Everything is a day late, which I guess is better than the normal weeks or months late. Tuesday I had to stay home for family stuff, again, so the Tuesday video got pushed back to yesterday, and here we are now on Thursday doing this. Also, I spent a lot of yesterday getting distracted with this.
Long time followers of my work will know I've been playing around with "handwriting" on and off for a few years now, but over the last couple of weeks I decided to finally dive in a bit more.
There's was a lot of tedious hoops to jump through before I even got the point where I could create the text above, my aims were roughly.
The letters/glyphs need to be controlled by code.
They need to be a series of evenly spaced x,y points rather than curves (so I can explode, distort and otherwise screw around with them, which you can't do in their original curves and control points form).
More than one version of each letter/glyph and common joined up letters, i.e. 'tt', 'oo', ‘th’.
The code to create new variations on the fly based on blending and otherwise gently distorting the source letters.
Full real-joined up cursive.
So far I'm only up to step 3. Which has the unfortunate attribute of already being too much fun to play with compared to starting on 4 & 5.
The "proof of concept" was to write a script that would take some text and fit it onto sheet of paper, given some reasonable margins. Which is basically playing a game of 20 rounds of higher-or-lower; "Oh, the letter size is to big to fit everything into the space, make it smaller", "Now it's too small and we don't fill the space, go a bit bigger". It seems you only need to do that about 13 times to divide-and-conquer your way to the right value.
I now have a new rule of thumb metric...
4.8 words per cm²
...for a small-as-you-can-go-before-it's-illegible size (0.2mm nib)

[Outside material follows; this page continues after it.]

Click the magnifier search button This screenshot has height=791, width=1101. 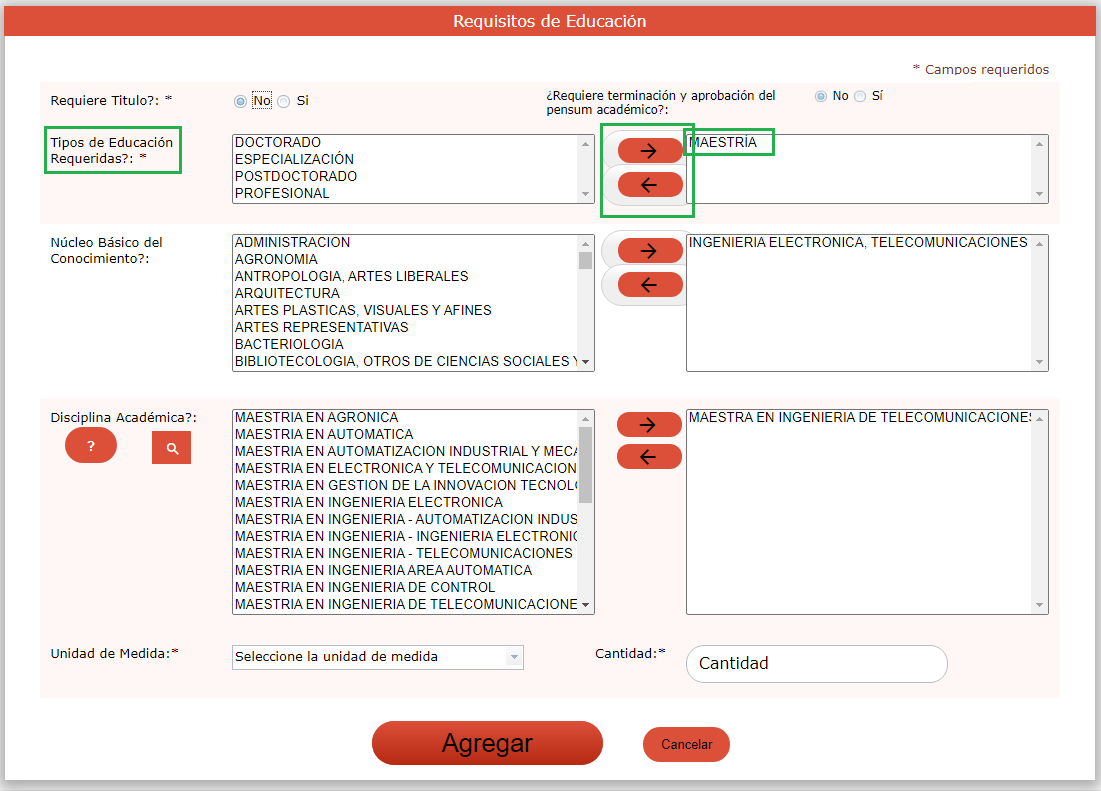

If you have an A1 sheet of paper (59.4 x 84cm), with a 4cm margin all around, you have a space of 51.4 x 76cm to write in, which is an area of 3,906cm².
With 4.8 words per cm², we have 4.8 * 3,906 = 18,748 words.
Bonus: the AxiDraw writes at about 15 words per minute.
Short stories you can probably fit on an A1 sheet.
Story books, you're going to need some kind of shenanigans.
Anyway, to get back to yesterday, turns out that slinging around short stories, where each word is made up of letters, and each letter is made of strokes and each stroke is made of 100s of points, in code takes time. I was often waiting 5-10 minutes to fail, then attempting to fix it based on a hunch before waiting another 5-10 minutes to discover how I didn't quite get the fix right.
That's my excuse for this newsletter being late.
(I think the solution is to "proxy" words with rectangles while working on layouts and designs, then drill in with rectangles for letters, and only then, once I think the code can generate what I want throw in the actual points)
And yes, I can now get a robot to "handwrite" (with a fountain pen) text generated by AI, Kitty had this to say about setting up a gallery installation.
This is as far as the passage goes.